For artists who practice reclusivity and a kind of composed mysteriousness the way Travis Scott does, a “behind-the-scenes” documentary is always going to be an event worth tuning into. To be clear, he isn’t quite as difficult to find these days, as he reaches the crest of his superstardom. When he isn’t embarking on a tour that spawns new social media clips with every stop, there are internet-breaking shoe drops to fill the space, as well as nationally televised performances. And you’d be hard-pressed to find a major rap release in the past year that didn’t boast a guest feature from him. Also, his girlfriend and the mother of his child is one of the most famous people on the planet. Still, by this decade’s standards, Travis doesn’t share much of himself in the ways that his peers typically do. He isn’t much of a tweeter, and when he does post to Instagram, it’s obscure pictures and captions with stories that are far from “produced” or staged or give any sense of what he’s actually doing at the moment. Which is fine and totally his prerogative! But as such, it makes something like Look Mom I Can Fly automatically compelling.
moments of intense craftsmanship are countered by scenes displaying unbridled excitement, both for his own work and the way it intersects with others.
Seeing glimpses into Travis’ home life, nuclear family with Kylie and Stormi, upbringing, interactions with his team (and with Kanye), winning nominations, losing awards—all of that shit is novel. This is the same guy who, for the longest time (and sometimes still does) posed with his face carefully angled away from the camera. But when the Netflix doc truly comes alive, it’s in the all-too fleeting glimpses of Travis creating music.

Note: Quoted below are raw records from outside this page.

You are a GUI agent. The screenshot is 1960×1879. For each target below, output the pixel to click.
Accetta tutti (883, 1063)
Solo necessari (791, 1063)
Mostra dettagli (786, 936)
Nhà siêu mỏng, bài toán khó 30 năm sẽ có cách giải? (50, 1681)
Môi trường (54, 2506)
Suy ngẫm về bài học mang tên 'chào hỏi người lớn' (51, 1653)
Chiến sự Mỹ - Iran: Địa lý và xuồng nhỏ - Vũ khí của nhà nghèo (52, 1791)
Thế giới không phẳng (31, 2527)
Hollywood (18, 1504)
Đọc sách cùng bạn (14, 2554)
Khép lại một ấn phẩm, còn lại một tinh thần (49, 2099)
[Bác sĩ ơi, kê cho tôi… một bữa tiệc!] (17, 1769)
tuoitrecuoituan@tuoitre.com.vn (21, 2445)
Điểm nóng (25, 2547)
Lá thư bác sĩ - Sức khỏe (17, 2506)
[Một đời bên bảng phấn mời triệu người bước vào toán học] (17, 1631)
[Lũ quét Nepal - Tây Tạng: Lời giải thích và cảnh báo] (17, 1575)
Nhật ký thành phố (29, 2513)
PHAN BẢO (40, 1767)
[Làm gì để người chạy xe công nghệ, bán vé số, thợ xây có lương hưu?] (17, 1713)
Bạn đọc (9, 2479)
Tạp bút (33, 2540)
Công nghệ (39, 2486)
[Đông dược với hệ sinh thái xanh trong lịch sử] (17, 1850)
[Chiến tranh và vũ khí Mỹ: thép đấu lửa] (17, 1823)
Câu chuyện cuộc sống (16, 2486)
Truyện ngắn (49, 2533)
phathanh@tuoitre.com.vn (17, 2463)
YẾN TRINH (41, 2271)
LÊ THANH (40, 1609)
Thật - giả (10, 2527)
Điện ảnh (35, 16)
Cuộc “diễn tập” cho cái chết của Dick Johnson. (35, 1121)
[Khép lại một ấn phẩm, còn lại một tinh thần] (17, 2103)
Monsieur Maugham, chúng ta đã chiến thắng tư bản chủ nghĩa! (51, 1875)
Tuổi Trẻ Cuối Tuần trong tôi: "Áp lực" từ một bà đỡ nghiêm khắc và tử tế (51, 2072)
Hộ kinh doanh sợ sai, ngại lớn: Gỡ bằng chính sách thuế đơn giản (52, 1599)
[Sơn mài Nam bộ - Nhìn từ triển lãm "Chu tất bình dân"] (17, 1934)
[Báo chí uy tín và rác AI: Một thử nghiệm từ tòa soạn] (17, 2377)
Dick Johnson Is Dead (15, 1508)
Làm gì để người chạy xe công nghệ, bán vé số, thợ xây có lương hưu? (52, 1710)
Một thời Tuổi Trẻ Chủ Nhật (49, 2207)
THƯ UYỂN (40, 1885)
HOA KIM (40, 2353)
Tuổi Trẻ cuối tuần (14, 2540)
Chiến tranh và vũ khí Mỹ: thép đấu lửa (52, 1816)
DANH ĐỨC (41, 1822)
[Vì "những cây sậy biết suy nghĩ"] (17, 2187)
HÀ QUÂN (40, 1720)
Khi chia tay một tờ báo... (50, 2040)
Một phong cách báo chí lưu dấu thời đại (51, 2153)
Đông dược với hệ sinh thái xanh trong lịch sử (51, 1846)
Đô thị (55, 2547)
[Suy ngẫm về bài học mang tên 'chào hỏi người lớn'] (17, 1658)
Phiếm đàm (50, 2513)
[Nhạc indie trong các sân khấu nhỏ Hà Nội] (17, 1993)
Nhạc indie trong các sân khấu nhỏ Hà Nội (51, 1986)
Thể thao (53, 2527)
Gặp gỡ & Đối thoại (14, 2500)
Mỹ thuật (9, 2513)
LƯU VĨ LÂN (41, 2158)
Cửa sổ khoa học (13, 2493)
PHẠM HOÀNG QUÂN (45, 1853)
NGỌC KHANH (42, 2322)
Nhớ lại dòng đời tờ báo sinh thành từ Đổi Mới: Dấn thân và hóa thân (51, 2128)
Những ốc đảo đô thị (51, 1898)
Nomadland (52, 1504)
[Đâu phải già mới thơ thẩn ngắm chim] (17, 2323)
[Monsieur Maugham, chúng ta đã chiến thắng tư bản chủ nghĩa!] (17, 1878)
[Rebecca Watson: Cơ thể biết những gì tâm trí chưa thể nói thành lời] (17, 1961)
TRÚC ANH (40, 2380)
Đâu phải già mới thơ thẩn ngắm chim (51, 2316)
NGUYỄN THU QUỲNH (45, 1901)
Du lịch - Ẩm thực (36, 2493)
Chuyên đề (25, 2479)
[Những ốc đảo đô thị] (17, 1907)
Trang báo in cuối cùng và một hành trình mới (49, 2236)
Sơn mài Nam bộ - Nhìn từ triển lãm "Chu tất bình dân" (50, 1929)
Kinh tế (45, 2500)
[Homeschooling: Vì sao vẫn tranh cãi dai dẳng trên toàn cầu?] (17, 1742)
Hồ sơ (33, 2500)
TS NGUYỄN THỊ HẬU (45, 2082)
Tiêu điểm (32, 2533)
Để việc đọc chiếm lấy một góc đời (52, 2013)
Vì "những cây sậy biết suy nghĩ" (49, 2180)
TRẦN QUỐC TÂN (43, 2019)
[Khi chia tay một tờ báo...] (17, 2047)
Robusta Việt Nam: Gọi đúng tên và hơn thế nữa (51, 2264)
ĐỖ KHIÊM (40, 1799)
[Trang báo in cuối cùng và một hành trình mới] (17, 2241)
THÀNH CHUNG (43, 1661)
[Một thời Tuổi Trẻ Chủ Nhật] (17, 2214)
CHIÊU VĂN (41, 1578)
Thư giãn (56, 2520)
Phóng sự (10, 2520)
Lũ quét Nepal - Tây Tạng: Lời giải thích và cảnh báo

We see such a moment early on. Travis has just touched down, having been arrested for allegedly inciting riots at his show the night before. On the ride from the airport, he puts Murda Beatz’ instrumental for what would become “Butterfly Effect” on loop, seemingly disappointed that it can’t go louder, but nonetheless entranced, mumbling unintelligible words around a refrain of “for this life I cannot change.” Even without an explicit throughline, placing his arrest before this scene immediately lends the line from a two-year-old song a new context. Many scenes and one year later, on the eve of ASTROWORLD’s release, he has a similarly hypnotic focus listening back to the album intro, obsessively noting that every detail in the mix is perfect and passes the Car Test. These moments of intense craftsmanship are countered by scenes displaying unbridled excitement, both for his own work and the way it intersects with others: marveling at Drake’s verse on “Sicko Mode,” Kevin Parker’s work on “Skeletons,” James Blake’s vocals for “Stop Trying to be God,” or going bar-for-bar on new signee Don Toliver’s music as he prepares to pay it forward.
Travis also gets his Beyoncé moment, passionately dressing down the Astroworld tour crew for his perceived shortcomings in the production. He dwells on granular details about the lighting and camera angles that would seem imperceptible to anyone else, especially the fans. “The roller coaster needs to be lit!” he yells. “You're still not lighting the base. If I can't see those from where I'm at, nobody can see them. These lights along the rail of the roller coaster, I don't get no action.” (If it was indeed Garden Night 1, he should know the show went off without a hitch to us.) It’s Travis as you’ve never seen him, riled up, assertive and authoritative, kind of mean, incidentally funny (he ends the rant by walking off with a dismissive: “Other than that it was great”). But as anyone who attended the tour can attest, it’s not “surprising,” given how much of an experiential, detail-oriented show he puts on.
Look Mom I Can Fly has its flaws, and it’s far from a perfect documentary, but it excels when it gives us a rare look at Travis Scott’ creative process. There are many interesting facets of his life, but I’d be happy with an hour-plus doc that just captures him at work.